• _Task description_
In the data below, repeat the line containing "How do I perform: Copy" and every following line exactly, up to and including the last line. Exclude pictures.

----------

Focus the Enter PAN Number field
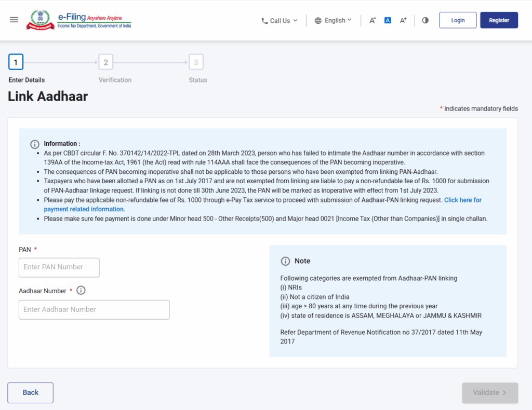This screenshot has height=410, width=532. coord(59,267)
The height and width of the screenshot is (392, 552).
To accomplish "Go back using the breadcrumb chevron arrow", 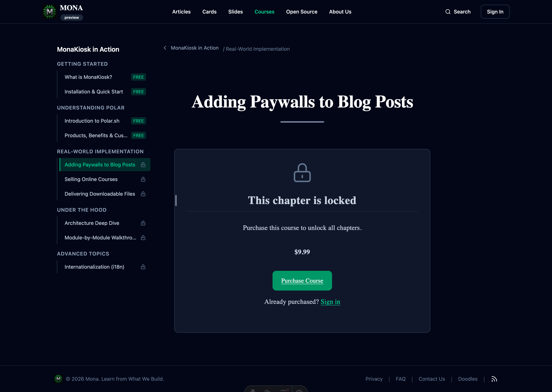I will [x=165, y=48].
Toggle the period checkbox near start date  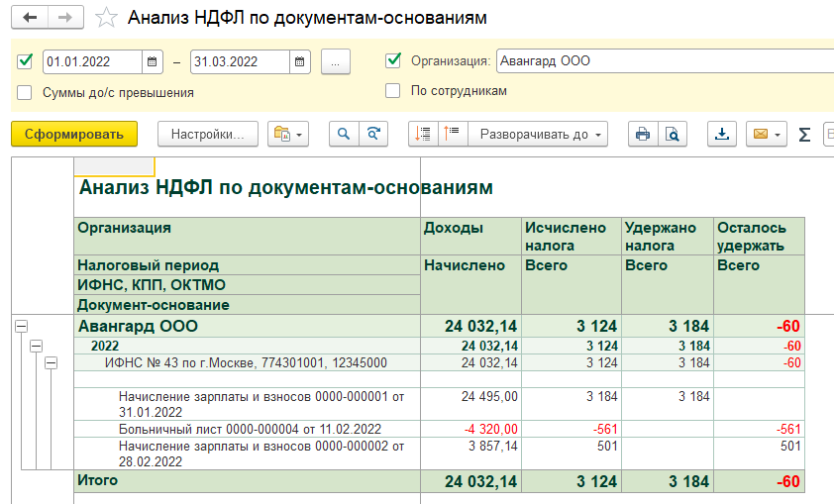point(25,61)

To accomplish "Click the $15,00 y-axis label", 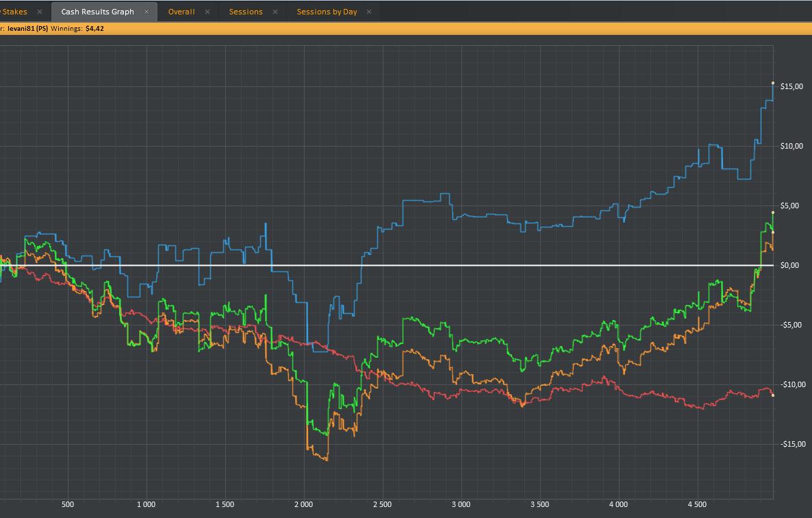I will 791,86.
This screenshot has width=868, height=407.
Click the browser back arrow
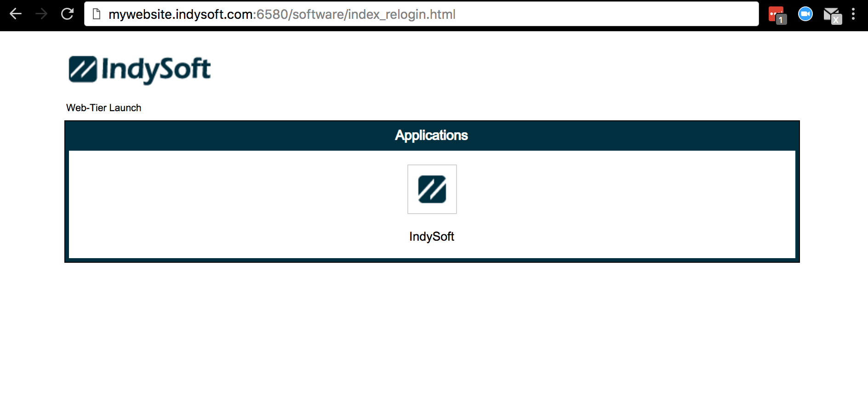[16, 14]
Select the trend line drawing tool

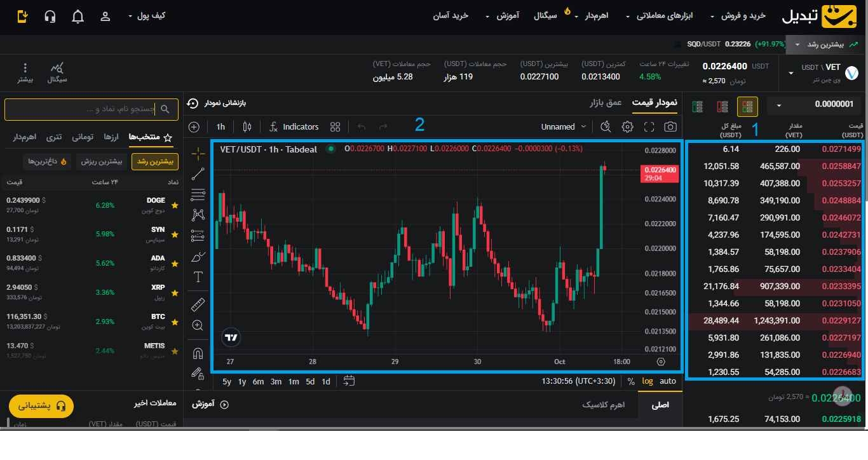[198, 173]
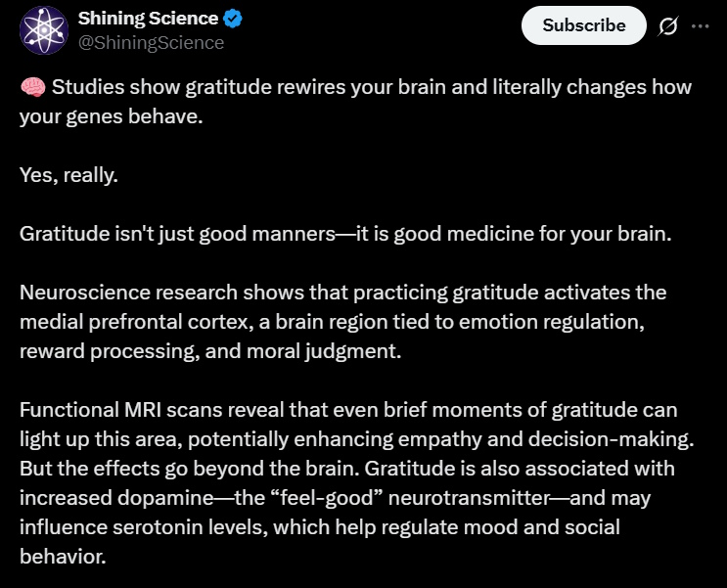Open the Grok slashed-circle icon
Image resolution: width=727 pixels, height=588 pixels.
click(x=667, y=26)
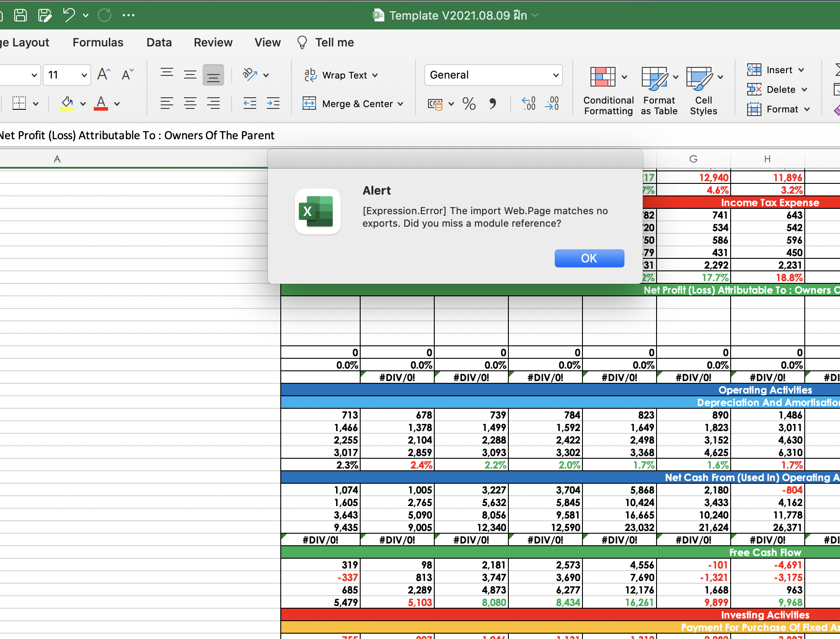Screen dimensions: 840x639
Task: Toggle center horizontal text alignment
Action: pos(190,104)
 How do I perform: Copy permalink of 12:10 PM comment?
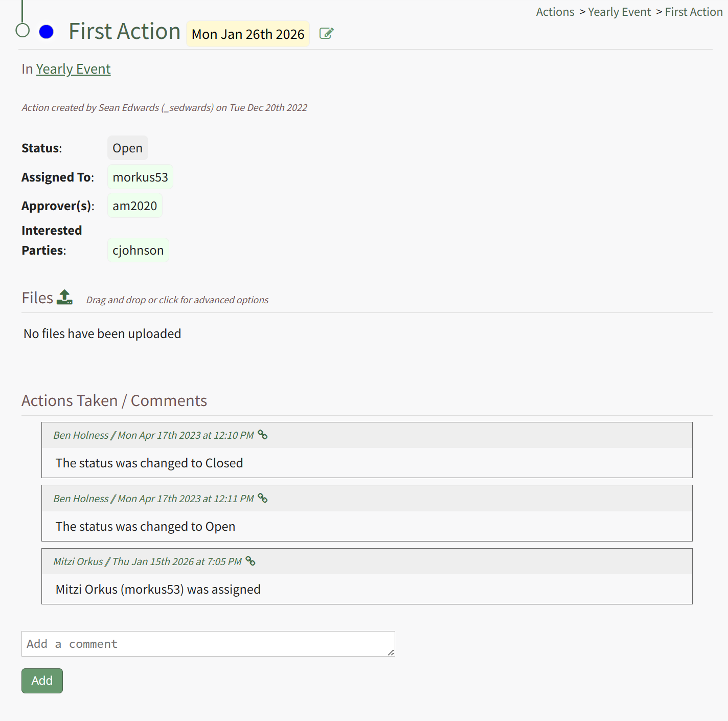point(263,435)
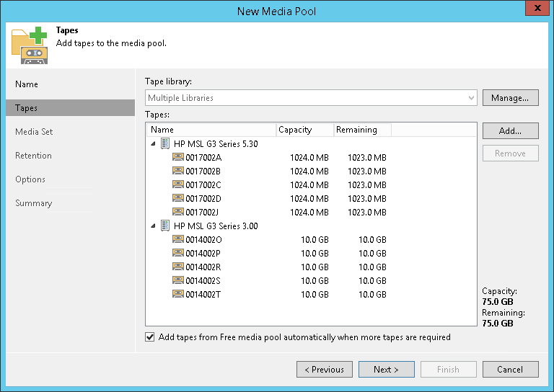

----------

• _Written solution_
 How do I perform: Copy permalink of 12:10 PM comment?
point(263,435)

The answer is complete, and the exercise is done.